Re: cloud_controller_ng performance degrades slowly over time


Amit Kumar Gupta
 

Okay, interesting, hopefully we're narrowing in on something. There's a
couple variables I'd like to eliminate, so I wonder if you could try the
following. Also, feel free at any point to let me know if you are not
interesting in digging further.

Try all things as sudo, on one of the CCs.

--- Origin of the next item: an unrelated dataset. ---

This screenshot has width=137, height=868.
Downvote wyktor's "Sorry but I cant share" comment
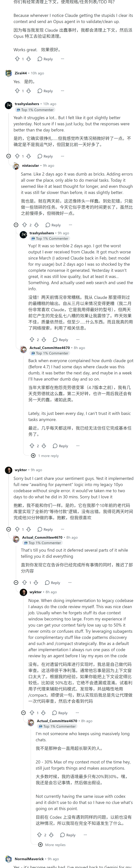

1. It appears that the problem goes away when the CC process is restarted,
so it feels as though there's some sort of resource that the ruby process
is not able to GC, leading to this problem to show up eventually, and then
go away when restarted. I want to confirm this by trying two different
loops, one where the loop is in bash, spinning up a new ruby process each
time, and one where the loop is in ruby.

* bash loop:

while true; do time /var/vcap/packages/ruby-VERSION/bin/ruby
-r'net/protocol' -e 'TCPSocket.open("--UAA-DOMAIN--", 80).close'; done

* ruby loop

/var/vcap/packages/ruby-VERSION/bin/ruby -r'net/protocol' -e '1.step do
|i|; t = Time.now; TCPSocket.open("--UAA-DOMAIN--", 80).close; puts "#{i}:
#{(1000*(Time.now - t)).round}ms"; end'

For each loop, it might also be useful to run `strace -f -p PID > SOME_FILE`
to see what system calls are going on before and after.

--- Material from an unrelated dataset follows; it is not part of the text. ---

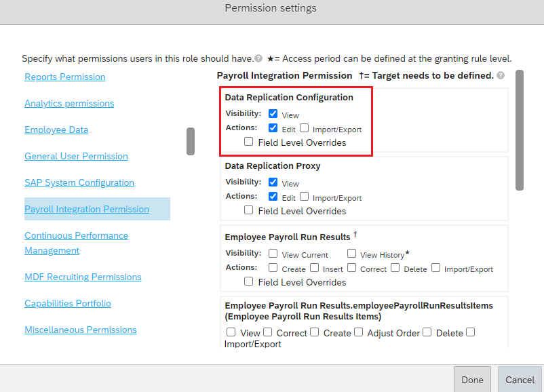
Task: Select Payroll Integration Permission category
Action: click(x=87, y=209)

2. Another variable is the interaction with the other nameservers. For
this experiment, I would do `monit stop all` to take one of your CC's out
of commission, so that the router doesn't load balance to it, because it
will likely fail requests given the following changes:

* monit stop all && watch monit summary # wait for all the processes to be
stopped, then ctrl+c to stop the watch
* monit start consul_agent && watch monit summary # wait for consul_agent
to be running, then ctrl+c to stop the watch
* Remove nameservers other than 127.0.0.1 from /etc/resolv.conf
* Run the "ruby loop", and see if it still eventually gets slow
* When it's all done, put the original nameservers back in /etc/resolv.conf,
and `monit restart all`

Again, strace-ing the ruby loop would be interesting here.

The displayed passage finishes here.